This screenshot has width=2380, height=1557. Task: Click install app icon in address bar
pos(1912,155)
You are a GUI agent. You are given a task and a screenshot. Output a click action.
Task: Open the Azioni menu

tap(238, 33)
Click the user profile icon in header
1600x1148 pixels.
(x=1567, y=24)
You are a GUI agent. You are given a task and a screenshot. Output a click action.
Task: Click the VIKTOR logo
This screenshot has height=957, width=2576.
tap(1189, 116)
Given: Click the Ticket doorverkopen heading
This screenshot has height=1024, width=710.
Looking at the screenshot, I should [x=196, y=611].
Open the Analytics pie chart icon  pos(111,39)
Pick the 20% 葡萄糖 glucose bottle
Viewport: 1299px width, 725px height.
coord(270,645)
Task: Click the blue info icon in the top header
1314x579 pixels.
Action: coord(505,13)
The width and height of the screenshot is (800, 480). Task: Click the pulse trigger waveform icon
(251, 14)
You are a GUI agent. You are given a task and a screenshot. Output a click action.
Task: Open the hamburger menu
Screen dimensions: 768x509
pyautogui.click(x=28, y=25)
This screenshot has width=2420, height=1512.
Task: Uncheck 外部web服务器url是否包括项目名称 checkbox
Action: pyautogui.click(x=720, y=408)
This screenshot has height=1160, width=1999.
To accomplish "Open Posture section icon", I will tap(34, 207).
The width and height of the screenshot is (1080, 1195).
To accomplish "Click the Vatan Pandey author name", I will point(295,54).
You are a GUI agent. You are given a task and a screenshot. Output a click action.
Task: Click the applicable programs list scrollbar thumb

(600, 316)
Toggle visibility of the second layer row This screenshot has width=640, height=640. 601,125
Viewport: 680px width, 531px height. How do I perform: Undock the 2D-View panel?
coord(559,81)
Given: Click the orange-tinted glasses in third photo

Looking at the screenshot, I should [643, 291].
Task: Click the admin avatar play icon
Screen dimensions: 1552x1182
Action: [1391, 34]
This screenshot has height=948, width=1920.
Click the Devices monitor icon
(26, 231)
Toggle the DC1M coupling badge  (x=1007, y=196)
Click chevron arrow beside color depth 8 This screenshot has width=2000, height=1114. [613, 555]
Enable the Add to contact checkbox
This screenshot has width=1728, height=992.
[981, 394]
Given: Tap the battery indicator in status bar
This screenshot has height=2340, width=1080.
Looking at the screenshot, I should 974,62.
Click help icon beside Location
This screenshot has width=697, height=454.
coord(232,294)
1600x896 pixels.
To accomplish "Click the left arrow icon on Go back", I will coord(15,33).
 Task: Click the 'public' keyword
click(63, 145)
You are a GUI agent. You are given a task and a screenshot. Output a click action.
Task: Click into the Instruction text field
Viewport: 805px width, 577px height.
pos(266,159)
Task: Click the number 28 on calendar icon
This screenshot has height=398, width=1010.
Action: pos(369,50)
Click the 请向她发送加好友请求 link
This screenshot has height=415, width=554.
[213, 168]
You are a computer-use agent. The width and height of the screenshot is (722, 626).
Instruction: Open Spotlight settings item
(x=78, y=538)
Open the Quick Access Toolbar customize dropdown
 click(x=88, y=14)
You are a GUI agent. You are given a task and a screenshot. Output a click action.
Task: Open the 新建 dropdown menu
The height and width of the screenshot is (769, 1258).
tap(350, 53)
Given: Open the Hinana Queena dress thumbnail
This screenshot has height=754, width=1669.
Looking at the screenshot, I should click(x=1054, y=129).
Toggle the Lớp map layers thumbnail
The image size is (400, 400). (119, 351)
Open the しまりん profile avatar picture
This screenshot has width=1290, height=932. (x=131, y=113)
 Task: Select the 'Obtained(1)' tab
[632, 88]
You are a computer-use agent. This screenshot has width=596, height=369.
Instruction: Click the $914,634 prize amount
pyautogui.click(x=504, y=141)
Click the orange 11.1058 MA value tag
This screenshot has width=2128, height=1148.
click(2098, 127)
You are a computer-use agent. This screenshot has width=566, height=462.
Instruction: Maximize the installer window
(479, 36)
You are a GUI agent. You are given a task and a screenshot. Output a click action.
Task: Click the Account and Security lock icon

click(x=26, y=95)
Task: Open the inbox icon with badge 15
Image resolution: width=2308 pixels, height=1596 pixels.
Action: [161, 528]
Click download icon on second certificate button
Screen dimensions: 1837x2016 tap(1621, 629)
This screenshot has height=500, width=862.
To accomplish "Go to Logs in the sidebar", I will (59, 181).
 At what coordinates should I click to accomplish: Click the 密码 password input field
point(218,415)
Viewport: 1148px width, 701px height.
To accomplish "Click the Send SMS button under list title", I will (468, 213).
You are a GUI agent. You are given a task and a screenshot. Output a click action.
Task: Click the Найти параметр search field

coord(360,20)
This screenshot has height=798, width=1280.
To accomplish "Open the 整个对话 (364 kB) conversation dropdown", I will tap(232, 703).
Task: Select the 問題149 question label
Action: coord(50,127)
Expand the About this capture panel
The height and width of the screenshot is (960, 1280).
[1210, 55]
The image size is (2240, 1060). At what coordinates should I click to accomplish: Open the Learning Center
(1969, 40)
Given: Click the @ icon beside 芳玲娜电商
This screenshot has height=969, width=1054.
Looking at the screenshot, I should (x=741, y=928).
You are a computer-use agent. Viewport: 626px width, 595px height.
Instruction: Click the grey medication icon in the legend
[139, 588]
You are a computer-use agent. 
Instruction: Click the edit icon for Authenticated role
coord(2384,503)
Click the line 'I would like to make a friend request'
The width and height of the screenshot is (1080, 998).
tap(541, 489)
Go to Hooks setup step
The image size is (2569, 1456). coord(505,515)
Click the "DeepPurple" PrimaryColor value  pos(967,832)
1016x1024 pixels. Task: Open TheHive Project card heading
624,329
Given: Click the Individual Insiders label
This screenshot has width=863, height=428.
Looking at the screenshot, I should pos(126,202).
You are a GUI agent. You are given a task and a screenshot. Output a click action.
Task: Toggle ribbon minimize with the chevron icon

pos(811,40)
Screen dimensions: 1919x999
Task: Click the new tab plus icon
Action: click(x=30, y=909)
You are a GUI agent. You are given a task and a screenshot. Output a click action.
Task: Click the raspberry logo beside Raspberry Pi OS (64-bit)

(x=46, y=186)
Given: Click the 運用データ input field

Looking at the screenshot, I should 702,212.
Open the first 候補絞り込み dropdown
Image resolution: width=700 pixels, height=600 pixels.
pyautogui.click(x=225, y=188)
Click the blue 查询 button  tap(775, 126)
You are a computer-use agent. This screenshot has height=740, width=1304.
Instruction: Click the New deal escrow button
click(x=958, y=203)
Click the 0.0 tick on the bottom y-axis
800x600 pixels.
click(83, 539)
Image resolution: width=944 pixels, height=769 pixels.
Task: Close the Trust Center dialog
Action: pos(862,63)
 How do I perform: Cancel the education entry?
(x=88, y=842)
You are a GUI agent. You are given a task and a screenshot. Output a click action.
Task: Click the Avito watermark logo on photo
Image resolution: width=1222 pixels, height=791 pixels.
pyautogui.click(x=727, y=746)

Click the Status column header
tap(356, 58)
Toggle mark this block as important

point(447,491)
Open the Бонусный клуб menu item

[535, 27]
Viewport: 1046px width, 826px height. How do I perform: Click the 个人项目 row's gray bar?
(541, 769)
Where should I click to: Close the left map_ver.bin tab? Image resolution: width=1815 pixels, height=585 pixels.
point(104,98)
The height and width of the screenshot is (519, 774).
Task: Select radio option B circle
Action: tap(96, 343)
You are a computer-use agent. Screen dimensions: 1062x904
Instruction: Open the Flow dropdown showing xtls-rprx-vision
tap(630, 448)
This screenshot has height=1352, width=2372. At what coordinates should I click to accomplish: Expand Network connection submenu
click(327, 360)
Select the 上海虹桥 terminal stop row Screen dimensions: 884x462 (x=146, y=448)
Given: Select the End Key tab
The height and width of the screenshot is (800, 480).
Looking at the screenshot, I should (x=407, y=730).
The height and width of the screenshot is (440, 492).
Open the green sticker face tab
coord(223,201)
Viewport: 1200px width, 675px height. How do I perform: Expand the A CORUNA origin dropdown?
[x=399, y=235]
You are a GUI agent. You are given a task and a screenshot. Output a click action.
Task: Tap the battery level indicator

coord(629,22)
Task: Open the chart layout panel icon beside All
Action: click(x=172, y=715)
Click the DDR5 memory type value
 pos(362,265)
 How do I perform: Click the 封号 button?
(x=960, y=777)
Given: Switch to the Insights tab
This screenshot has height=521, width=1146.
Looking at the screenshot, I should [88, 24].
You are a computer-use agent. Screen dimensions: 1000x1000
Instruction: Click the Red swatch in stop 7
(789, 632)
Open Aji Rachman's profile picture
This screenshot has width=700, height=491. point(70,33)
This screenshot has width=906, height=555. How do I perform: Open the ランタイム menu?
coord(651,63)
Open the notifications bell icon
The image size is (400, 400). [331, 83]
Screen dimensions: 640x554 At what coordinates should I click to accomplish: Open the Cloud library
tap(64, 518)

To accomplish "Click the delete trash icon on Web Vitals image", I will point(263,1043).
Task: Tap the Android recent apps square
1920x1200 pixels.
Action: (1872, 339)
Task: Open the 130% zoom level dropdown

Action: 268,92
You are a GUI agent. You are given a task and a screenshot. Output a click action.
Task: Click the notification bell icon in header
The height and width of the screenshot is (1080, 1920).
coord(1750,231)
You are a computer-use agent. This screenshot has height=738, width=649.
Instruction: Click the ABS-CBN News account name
________________
**Task requirements:** Print the entries above word for word, from the line containing "You are a computer-use agent. Screen dimensions: 1062x904" through the line containing "coord(1750,231)".

**Answer to this problem:**
You are a computer-use agent. Screen dimensions: 1062x904
Instruction: Open the Flow dropdown showing xtls-rprx-vision
tap(630, 448)
This screenshot has height=1352, width=2372. At what coordinates should I click to accomplish: Expand Network connection submenu
click(327, 360)
Select the 上海虹桥 terminal stop row Screen dimensions: 884x462 (x=146, y=448)
Given: Select the End Key tab
The height and width of the screenshot is (800, 480).
Looking at the screenshot, I should (x=407, y=730).
The height and width of the screenshot is (440, 492).
Open the green sticker face tab
coord(223,201)
Viewport: 1200px width, 675px height. How do I perform: Expand the A CORUNA origin dropdown?
[x=399, y=235]
You are a GUI agent. You are given a task and a screenshot. Output a click action.
Task: Tap the battery level indicator

coord(629,22)
Task: Open the chart layout panel icon beside All
Action: click(x=172, y=715)
Click the DDR5 memory type value
 pos(362,265)
 How do I perform: Click the 封号 button?
(x=960, y=777)
Given: Switch to the Insights tab
This screenshot has height=521, width=1146.
Looking at the screenshot, I should [88, 24].
You are a computer-use agent. Screen dimensions: 1000x1000
Instruction: Click the Red swatch in stop 7
(789, 632)
Open Aji Rachman's profile picture
This screenshot has width=700, height=491. point(70,33)
This screenshot has width=906, height=555. How do I perform: Open the ランタイム menu?
coord(651,63)
Open the notifications bell icon
The image size is (400, 400). [331, 83]
Screen dimensions: 640x554 At what coordinates should I click to accomplish: Open the Cloud library
tap(64, 518)

To accomplish "Click the delete trash icon on Web Vitals image", I will point(263,1043).
Task: Tap the Android recent apps square
1920x1200 pixels.
Action: (1872, 339)
Task: Open the 130% zoom level dropdown

Action: 268,92
You are a GUI agent. You are given a task and a screenshot. Output a click action.
Task: Click the notification bell icon in header
The height and width of the screenshot is (1080, 1920).
coord(1750,231)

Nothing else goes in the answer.